#### Passage provided ####

On how to be irreverent and other wisdom from Peter da Costa on shifting power in international development
Sarah Lucas, Program Officer for Evidence-Informed Policymaking at the Hewlett Foundation, and Al Kags, Executive Director of Open Institute in Kenya, remember their friend and colleague Peter da Costa, whose tenacity in celebrating and centering African intellectual power inspires them every day. We join in honoring Peter’s legacy and brilliance on this second anniversary of his untimely passing. (Don’t miss the Africa Leadership Centre’s annual memorial lecture in honor of Peter on September 29, with the title befitting of Peter’s legacy: “Reclaiming kindness and compassion as leadership and institutional qualities in Post Pandemic Africa.”)
This is the sixth in a series on shifting power in international giving and what INGOs, NGOs, and funders can do differently to support and sustain more equitable partnerships. In the introductory piece, Pat Scheid frames the issue of shifting power, and in the second, Joe Asunka shares strategies for funders to foster equitable partnerships. In the third and fourth pieces, Pat Scheid speaks with grantee partners about what happens when communities and their concerns are prioritized from the outset, and how to manage the power dynamics in partnerships between European and African NGOs. In the fifth piece, Sarah Lucas talks with Valerie Traore and Thea Anderson about shifting power in funders’ field-building efforts.

####

Exercise 1: Name every person mentioned in the piece honoring Peter da Costa, listing each only once.
Exercise 2: Continue the piece honoring Peter da Costa for one short paragraph after its last sentence.

#### Dataset content ####

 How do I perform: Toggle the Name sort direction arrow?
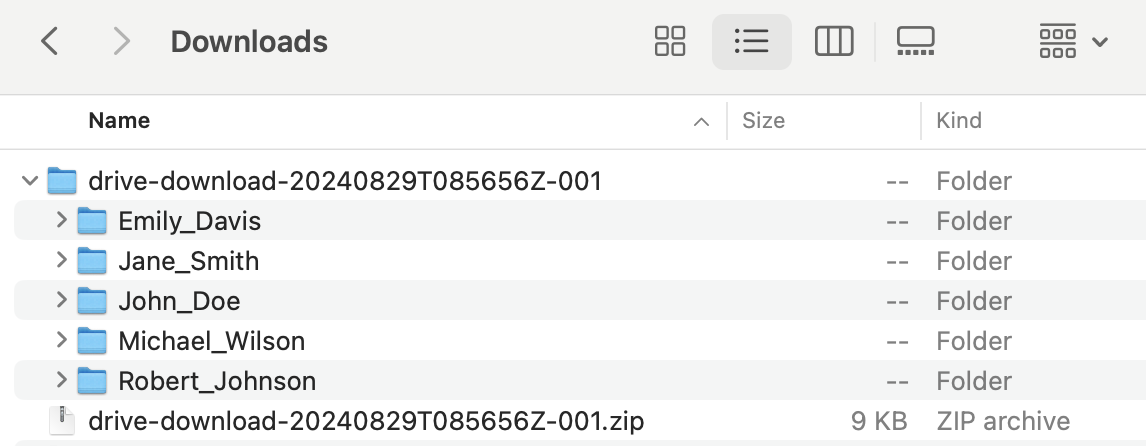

####

Output 1: Peter da Costa, Sarah Lucas, Al Kags, Pat Scheid, Joe Asunka, Valerie Traore, Thea Anderson

Output 2:
Every day we miss Peter da Costa. A man of towering intellect, enormous heart, mild verbosity, extensive networks, and deep history. Peter was a life-long advocate for shifting intellectual power to Africans for African development. He was a man of intellectual revolution rather than street revolution, but we wonder what Peter would have made of the tumultuous two years since his passing—the global uprising for racial justice that spilled out into streets around the world, the more open and frequent calls to decolonize development, and the global inequities further laid bare by the COVID pandemic and response. Peter left us before we could ever know his thoughts on these topics. But we sat down together in his memory to imagine them.